Tutt’altro discorso ha riguardato i beni immateriali e le valute. A cominciare dal mercato azionario, che dopo lo stallo iniziale della scorsa primavera ha visto alcuni settori impennarsi vertiginosamente e altri segnare il passo. Anche in questo caso, ovviamente, l’elemento discriminante è dato dalla natura dell’oggetto delle contrattazioni: logico, infatti, che un settore come quello dei device elettronici – divenuti indispensabili quando lo smart working si è proposto come unica alternativa valida alla chiusura di molte aziende – abbia fatto registrare degli aumenti significativi, mentre quello dell’automotive si sia praticamente fermato. Questa chiara distinzione ha dato modo agli investitori di capire dove orientare i propri affari, ma ha anche aumentato in maniera vertiginosa la concorrenza sui medesimi titoli.

Molto più tetragona e apparentemente inarrestabile è apparsa l’ascesa del mercato valutario. In primis il Forex, che forte di un cluster particolarmente assiduo di trader e investitori ha rappresentato per mesi una sorta di punto fermo della finanza globale. Al punto che, al fine dei venire incontro alle richiese di nuovi potenziali clienti, molti hub di trading online hanno apportato delle modifiche, talvolta anche sostanziali, alle loro specifiche contrattuali.

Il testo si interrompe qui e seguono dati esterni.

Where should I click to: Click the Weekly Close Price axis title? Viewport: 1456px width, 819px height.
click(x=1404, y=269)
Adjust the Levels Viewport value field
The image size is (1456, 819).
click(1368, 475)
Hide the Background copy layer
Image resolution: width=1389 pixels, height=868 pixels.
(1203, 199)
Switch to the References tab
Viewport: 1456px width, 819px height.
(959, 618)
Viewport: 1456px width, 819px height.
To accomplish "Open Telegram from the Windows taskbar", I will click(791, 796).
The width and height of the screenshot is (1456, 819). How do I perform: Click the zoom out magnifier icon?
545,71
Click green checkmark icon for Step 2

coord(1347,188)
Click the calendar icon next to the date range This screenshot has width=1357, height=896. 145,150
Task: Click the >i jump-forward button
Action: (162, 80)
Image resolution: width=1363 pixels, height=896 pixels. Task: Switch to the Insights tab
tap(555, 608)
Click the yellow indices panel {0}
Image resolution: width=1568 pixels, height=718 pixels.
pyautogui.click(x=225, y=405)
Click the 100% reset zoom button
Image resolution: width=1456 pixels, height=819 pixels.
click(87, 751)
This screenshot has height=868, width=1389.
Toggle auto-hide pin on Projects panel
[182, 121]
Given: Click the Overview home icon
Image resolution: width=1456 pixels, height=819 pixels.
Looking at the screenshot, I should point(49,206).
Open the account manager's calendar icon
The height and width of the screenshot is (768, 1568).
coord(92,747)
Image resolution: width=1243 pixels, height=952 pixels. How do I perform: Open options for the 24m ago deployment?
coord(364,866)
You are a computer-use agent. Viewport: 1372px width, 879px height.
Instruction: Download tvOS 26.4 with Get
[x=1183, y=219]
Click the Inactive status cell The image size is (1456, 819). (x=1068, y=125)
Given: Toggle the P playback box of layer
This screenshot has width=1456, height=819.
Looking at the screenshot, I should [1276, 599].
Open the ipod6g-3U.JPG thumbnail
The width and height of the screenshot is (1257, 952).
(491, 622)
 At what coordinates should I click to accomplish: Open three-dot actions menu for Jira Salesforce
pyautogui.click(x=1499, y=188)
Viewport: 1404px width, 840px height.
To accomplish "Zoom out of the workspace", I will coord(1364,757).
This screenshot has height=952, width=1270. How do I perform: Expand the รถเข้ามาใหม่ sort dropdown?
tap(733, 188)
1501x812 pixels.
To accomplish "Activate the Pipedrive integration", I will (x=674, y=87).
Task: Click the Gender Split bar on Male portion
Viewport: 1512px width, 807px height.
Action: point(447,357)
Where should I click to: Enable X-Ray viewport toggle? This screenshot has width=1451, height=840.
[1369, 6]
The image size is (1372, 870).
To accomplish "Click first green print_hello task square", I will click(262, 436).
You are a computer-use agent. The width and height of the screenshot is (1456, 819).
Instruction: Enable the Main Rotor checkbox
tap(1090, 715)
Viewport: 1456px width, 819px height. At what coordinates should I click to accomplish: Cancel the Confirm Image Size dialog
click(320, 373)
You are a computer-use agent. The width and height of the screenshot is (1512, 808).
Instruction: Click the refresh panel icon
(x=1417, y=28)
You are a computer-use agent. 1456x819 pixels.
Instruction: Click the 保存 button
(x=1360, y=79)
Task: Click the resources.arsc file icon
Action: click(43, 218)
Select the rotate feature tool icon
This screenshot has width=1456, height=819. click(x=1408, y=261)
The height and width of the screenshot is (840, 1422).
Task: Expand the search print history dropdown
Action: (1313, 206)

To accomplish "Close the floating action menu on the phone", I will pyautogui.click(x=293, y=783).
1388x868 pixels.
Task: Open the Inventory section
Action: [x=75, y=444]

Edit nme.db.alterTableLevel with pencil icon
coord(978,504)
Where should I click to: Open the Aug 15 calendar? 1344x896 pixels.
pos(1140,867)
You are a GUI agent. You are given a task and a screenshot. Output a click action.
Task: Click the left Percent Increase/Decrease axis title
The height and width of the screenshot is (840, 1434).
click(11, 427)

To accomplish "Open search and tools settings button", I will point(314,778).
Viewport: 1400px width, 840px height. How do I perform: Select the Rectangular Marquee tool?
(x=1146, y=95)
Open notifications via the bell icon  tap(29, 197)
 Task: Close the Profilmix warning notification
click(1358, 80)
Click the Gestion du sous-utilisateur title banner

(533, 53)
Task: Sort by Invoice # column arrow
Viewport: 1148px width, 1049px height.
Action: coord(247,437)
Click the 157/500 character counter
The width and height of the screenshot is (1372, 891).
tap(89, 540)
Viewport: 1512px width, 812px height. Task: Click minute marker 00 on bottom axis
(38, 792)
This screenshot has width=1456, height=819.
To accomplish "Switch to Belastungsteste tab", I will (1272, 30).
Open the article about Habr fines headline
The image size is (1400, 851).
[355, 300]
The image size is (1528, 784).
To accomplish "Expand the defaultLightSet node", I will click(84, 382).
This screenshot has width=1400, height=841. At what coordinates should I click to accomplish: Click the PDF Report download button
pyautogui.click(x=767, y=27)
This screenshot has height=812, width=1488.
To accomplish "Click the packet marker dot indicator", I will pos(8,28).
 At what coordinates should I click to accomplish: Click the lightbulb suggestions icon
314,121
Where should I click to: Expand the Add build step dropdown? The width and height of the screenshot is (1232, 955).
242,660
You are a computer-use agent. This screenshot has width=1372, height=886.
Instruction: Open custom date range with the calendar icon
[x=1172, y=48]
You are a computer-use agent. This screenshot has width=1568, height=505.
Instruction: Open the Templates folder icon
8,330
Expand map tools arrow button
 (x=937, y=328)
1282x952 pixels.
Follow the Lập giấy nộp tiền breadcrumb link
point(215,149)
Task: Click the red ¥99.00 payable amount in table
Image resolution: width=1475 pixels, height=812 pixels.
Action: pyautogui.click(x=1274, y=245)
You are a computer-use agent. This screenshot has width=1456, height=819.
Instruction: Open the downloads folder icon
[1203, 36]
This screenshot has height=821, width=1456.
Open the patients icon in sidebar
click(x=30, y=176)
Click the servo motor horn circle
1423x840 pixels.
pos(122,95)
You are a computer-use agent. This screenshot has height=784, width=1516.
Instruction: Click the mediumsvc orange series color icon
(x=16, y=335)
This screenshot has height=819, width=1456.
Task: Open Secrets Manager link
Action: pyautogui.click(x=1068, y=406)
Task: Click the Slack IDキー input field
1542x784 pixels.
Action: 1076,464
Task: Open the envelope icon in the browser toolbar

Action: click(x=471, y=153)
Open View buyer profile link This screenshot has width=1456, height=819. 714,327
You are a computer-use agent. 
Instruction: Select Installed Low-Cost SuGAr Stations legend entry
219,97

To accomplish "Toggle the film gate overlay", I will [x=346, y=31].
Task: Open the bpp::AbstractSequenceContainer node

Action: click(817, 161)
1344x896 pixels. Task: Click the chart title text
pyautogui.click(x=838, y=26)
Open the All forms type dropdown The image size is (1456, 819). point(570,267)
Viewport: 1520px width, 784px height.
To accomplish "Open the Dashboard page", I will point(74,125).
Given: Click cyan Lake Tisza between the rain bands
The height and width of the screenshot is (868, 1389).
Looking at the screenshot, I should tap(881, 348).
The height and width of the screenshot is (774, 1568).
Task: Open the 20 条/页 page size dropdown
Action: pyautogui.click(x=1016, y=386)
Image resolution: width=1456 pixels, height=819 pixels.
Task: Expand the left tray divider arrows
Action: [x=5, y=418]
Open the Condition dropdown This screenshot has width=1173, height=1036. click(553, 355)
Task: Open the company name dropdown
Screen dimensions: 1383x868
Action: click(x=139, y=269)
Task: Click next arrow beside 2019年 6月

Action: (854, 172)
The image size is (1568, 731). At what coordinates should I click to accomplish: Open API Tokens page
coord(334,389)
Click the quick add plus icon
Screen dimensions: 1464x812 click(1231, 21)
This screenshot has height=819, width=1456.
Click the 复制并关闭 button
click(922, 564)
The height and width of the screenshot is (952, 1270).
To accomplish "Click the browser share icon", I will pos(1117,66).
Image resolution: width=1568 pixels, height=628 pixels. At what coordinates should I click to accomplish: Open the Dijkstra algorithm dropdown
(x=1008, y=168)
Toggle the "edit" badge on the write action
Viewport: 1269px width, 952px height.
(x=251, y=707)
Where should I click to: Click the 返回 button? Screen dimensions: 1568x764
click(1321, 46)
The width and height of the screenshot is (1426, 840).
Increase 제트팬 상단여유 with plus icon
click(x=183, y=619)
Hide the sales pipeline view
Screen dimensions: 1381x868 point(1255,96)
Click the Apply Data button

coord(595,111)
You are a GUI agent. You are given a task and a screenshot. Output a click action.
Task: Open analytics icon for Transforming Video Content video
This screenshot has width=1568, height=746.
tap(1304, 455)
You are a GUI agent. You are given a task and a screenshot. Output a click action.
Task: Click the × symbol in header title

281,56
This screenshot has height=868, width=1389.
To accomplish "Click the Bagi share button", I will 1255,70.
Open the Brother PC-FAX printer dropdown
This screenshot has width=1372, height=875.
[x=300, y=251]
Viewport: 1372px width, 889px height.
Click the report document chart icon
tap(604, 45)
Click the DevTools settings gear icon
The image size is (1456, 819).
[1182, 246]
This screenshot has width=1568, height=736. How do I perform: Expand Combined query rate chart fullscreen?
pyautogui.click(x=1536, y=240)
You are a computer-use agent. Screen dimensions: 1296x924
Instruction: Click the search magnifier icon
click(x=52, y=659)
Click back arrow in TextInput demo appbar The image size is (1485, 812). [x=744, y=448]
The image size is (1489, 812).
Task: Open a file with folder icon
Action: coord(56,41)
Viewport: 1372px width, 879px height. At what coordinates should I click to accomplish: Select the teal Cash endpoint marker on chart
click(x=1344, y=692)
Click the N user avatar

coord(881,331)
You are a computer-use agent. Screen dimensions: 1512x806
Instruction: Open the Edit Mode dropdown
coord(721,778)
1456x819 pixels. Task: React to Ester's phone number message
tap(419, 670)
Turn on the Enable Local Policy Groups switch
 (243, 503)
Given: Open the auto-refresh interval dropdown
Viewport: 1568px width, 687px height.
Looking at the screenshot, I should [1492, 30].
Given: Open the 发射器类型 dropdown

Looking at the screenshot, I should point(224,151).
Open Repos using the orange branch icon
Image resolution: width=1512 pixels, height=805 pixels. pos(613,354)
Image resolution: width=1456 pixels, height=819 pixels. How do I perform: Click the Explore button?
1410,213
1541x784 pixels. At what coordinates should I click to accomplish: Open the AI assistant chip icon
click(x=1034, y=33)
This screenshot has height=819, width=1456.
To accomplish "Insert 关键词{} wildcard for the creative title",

Ma le vere protagoniste del lockdown globale e dei mesi immediatamente successivi sono state le criptovalute. Se infatti, fino a pochi mesi fa, Bitcoin e consorelle erano considerate quasi alla stregua di mine vaganti per i mercati globali, data la loro imprevedibilità associata a un generico sentimento di sfiducia nei loro confronti, durante la pandemia hanno assunto – in maniera alquanto imprevedibile, persino dagli analisti più esperti e lungimiranti – l’inusitato ruolo di bene rifugio, con un sensibile aumento delle contrattazioni. Che poi non si tratti di un semplice fuoco di paglia dovuto alla situazione emergenziale in cui siamo sprofondati, è ancora presto per dirlo: la prova del tempo, per i nuovi alfieri dell’economia 3.0, è appena iniziata, e il vero rito di passaggio sarà rappresentato dall’indice di persistenza che esibiranno allorché verrà sancito un definitivo ritorno alla normalità.